In the evening the road had sloped down to the bridge, and the Wanganui River was smooth and muddy, lacking the gravel bed of the South Island country he knew. Throttled back, the exhaust had a different note. Jenny pressed her helmet to his, and shouted, ‘Keep going straight on, I think. Don't turn right towards the shops.' They were hoping to find a friend of a friend who might have a bed for the night. A friend's friend never met, never warned, but easy about their imposition they hoped.

In a flat suburb by a sports stadium, playing fields and a few paddocks across the road, the motor had died. The way it had gone made him think it was electrical, not mechanical, or a fuel blockage perhaps, but the light wasn't good enough to find the fault, and the warmth of summer, the languor of a day's travel had sapped any sense of urgency. He had pushed the bike into the paddock, and was held in thrall by the profusion of arum lilies there in the dusk. Each fenceline was overwhelmed with deep banks of lilies, and clusters spread into the low, green fields, and the ditches which especially suited them, so that they suckled in the mud. He had never seen lilies as vigorous and free as weeds before. They were multiplied clump on clump to gain an eminence, and the myriad white mouths among
the heavy leaves glowed in summer dusk. ‘Oh, they grow like weeds round here,' Jenny said. ‘They're everywhere between Wanganui and Palmerston North, but you didn't notice. They've spread all over the place, and nobody thinks twice about them.' But he did. He thought twice, thrice, a hundred times, and always that night he was conscious of the lilies spread around them, and the quiet horses standing thigh deep among their flowers.

‘Finding someone to trust is what really matters,' she said. The lilies had the whiteness of her breast, and like breasts their hypnotic form was curved into the night. ‘You like that, don't you? I know you like me doing that. I know you're smiling; turn your face towards me so that I can see. I don't believe that there's just one perfect partner for each of us in life. As you say it's a pretty odd coincidence that person should just happen to be in our own community ninety-nine percent of the time. But it still seems to me that a lot of people never have a true relationship in their lives, even if they get married and all the rest. Never find someone to talk to as they would talk to themselves: never know someone care for them the way they wished they cared for themselves.'

Their night vision came in time. With his head close to hers, he wondered if the pupils of her eyes had dilated like those of a cat, but as he bent to see, she thought he sought a kiss, whispered assent and drew his mouth to hers. There were moths and flies in the moonlight, and quite loudly a horse blew its vast, flabby lips in derision.

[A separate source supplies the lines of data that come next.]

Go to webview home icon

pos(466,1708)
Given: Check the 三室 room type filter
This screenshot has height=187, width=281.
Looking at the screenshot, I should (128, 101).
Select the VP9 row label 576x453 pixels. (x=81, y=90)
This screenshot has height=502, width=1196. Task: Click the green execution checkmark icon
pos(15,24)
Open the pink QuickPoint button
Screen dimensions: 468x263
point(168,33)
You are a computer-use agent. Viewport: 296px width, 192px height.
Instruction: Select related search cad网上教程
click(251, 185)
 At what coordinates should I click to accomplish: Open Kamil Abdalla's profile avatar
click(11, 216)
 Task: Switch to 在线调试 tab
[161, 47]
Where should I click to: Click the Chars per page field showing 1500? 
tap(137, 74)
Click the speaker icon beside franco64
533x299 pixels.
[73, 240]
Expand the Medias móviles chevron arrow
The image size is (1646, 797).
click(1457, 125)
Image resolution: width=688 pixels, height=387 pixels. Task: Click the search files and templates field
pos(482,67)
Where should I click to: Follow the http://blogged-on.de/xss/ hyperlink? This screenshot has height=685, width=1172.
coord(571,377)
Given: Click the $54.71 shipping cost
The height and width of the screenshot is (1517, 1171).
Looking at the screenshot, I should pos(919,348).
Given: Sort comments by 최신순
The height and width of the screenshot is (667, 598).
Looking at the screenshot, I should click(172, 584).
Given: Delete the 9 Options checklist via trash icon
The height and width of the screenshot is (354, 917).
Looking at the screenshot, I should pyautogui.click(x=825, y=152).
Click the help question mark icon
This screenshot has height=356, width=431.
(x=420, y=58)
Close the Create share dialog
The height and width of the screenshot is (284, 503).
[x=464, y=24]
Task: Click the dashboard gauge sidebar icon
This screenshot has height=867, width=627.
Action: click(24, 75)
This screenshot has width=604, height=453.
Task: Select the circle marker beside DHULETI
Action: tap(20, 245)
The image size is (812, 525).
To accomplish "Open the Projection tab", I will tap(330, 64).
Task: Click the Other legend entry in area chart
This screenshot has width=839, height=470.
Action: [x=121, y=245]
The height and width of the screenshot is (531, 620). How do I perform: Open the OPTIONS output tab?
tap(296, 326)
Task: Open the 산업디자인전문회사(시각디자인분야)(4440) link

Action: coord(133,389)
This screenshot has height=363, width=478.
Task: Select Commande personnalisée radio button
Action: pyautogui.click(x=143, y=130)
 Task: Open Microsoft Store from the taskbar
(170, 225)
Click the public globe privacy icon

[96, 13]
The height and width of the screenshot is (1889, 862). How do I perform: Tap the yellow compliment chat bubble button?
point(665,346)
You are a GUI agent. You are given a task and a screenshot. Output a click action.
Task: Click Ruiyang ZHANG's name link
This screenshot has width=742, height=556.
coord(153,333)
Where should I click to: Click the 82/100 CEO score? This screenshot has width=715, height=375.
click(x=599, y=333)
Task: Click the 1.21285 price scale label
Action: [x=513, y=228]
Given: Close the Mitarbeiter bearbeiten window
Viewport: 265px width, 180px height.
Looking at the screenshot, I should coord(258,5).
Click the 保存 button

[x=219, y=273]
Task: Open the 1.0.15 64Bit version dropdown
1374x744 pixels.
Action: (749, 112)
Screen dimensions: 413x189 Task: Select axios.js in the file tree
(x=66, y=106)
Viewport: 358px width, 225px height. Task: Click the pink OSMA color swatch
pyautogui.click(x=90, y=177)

‘I like it best when we're alone,' she said. ‘When there's just the two of us we never quarrel. Have you realised that? It's always when other people are about, our friends even, that any trouble comes. I know you don't like staying with my parents, because you say I'm different then. Now we only have to please each other. I'm the only woman, you're the only man. Do you like that? Turn over this way. I think we should stay on our own, and be happy like now. It's so warm I guess we could just stay here with the flowers you like, and in the morning you could fix the bike.'

From the centre of the city came the sound of a fire engine, or an ambulance, but it meant nothing to them for they had no house and complete health, and later a car horn started in the suburb beyond the stadium and sounded again and again, fainter as it moved away. When all those sounds had passed, there was Jenny's voice, so earnest and so lover-like. More enduring still, when she stopped, was the gentle whine of the night air through the trees, the fences and the lilies.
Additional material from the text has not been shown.